Tagging Using Zegami¶
On the main project page in the ‘Tagging/Create Model’ tabe, click the Zegami icon to go to the Zegami set (1). You need to login to Zegami first using the link on the page (2) with the correct password/username, otherwise a request error will be shown on the Zegami page. Then tag the sets in Zegami- see the Zegami web site for instructions on how to tag images. When you have finished tagging, you will need to return to the main project page to proceed and press the ‘Get Tags’ button (3). This will update the database with all the tags from Zegami and overwrite any existing onces. Once enough tags have been generated, a model can be created, see Classifying/Generating a Model
Classifying/Generating a Model¶
Pressing the ‘Create Model’ button (1) will bring up a dialog, showing the number and type of peaks which have been tagged (2) The source of these tags is also shown. In this example, only the original set is present (5) hence all tags are taken from this. If other sets are present, for each peak, the tag will be taken from the last created set, if there is not one present, then the next set will be examined for tag and so on until the original set is reached.
An appropriate name should be given to the model (3). The base model can also be changed from default to a previously created one (4). Finally, the model can be submitted(6) At the top of the screen, a message will show that the model is being created and a dialog will appear to inform you when the job is finished. Once the model has been created you can view it either in Zegami or MLV. The model can then be used to call peaks genome wide.
Viewing in MLV¶
Select the model in model dropdown (1) and the Noise,Peak Score graphs will update to reflect the new model
Viewing in Zegami¶
For each model created An extra field will be added to the original zegami collection with the title model_name tag score (see above)
Working with Sets¶
The set dialog can be opened by clicking on the sets label (1). Once tags have been fixed, pressing the plus sign next to a tag (2) will create a new set. This may take a while as peaks are re-clustered. Once this is complete the view will automatically change to the reflect the set, with the charts showing the new clustering (3). You can than tag this set and fix the tags in the normal way - see Tagging Using MLV To switch between sets press the eye icon and the graphs and images will update accordingly. As the number of setsexpands, you can zoom (mouse wheel) and pan (mouse drag)in the diagram.

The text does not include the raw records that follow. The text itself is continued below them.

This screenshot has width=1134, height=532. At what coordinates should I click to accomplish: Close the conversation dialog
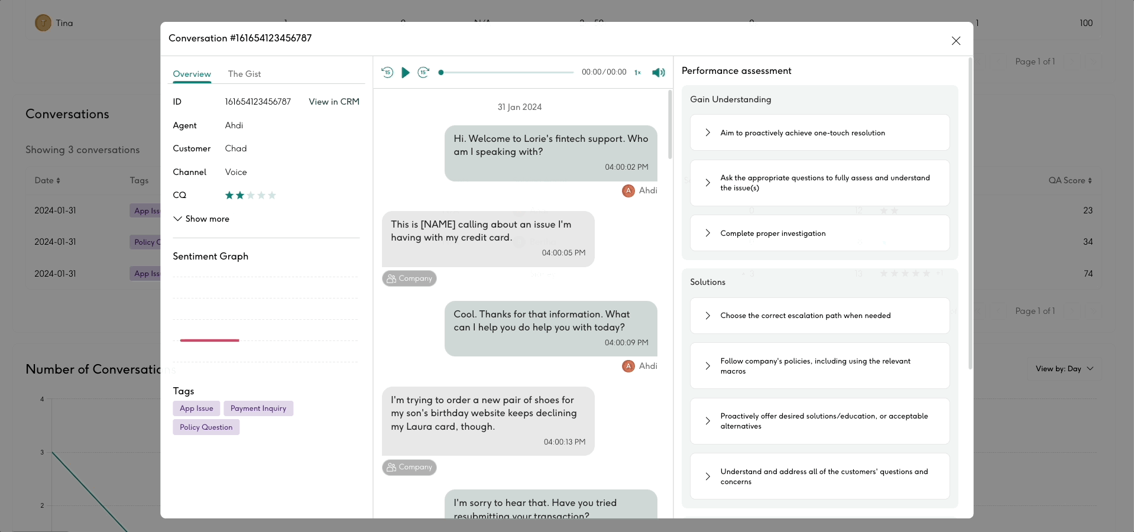(x=955, y=41)
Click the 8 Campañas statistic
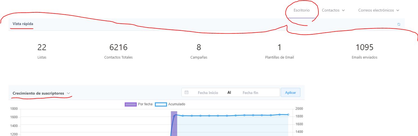The width and height of the screenshot is (418, 136). click(x=199, y=51)
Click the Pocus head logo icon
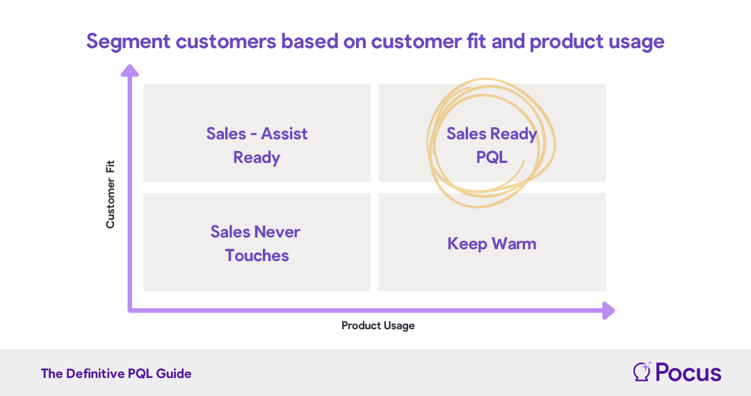 pos(642,372)
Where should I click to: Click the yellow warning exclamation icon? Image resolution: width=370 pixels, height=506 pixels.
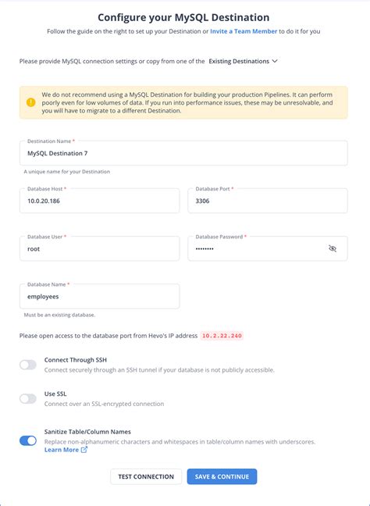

Sets can be created in the Tagging/Create Model tab of the main project page. Once tags have been fixed in a set, pressing the plus icon next to a tag will create a set from those tags (see above). Once the set has been created, it can be viewed in Zegami (using the zegami icon in the set), although you may have to wait a while for the set to be processed.
The new zegami collection will consist only of items in the new set and contain extra fields for PCA/tSNE1, which are prefixed with the set name.The set can be tagged and fixed in the normal way Tagging Using Zegami
For each set created, all the fields relevent to the sets (tSNE/PCA, tags) will also be added to the original Zegami collection (prefixed with the set name) allowing comparison between sets
Genome Wide Classification¶
Peaks in the whole genome are tagged and classified according to the model chosen. Classification automatically runs for the default model. Other models can also be rub and these can be selected by using the ‘change’ button and then selecting the appropriate model from the table.
All classifications, either running or complete are shown in the table. Once complete the Average scores of each tag submiited will be displayed, as well as icon which allows downloading of a bigbed file containing all the peak calls and associated scores.
You can aslo view the results of the classification in a viewer by presssing the eye icon.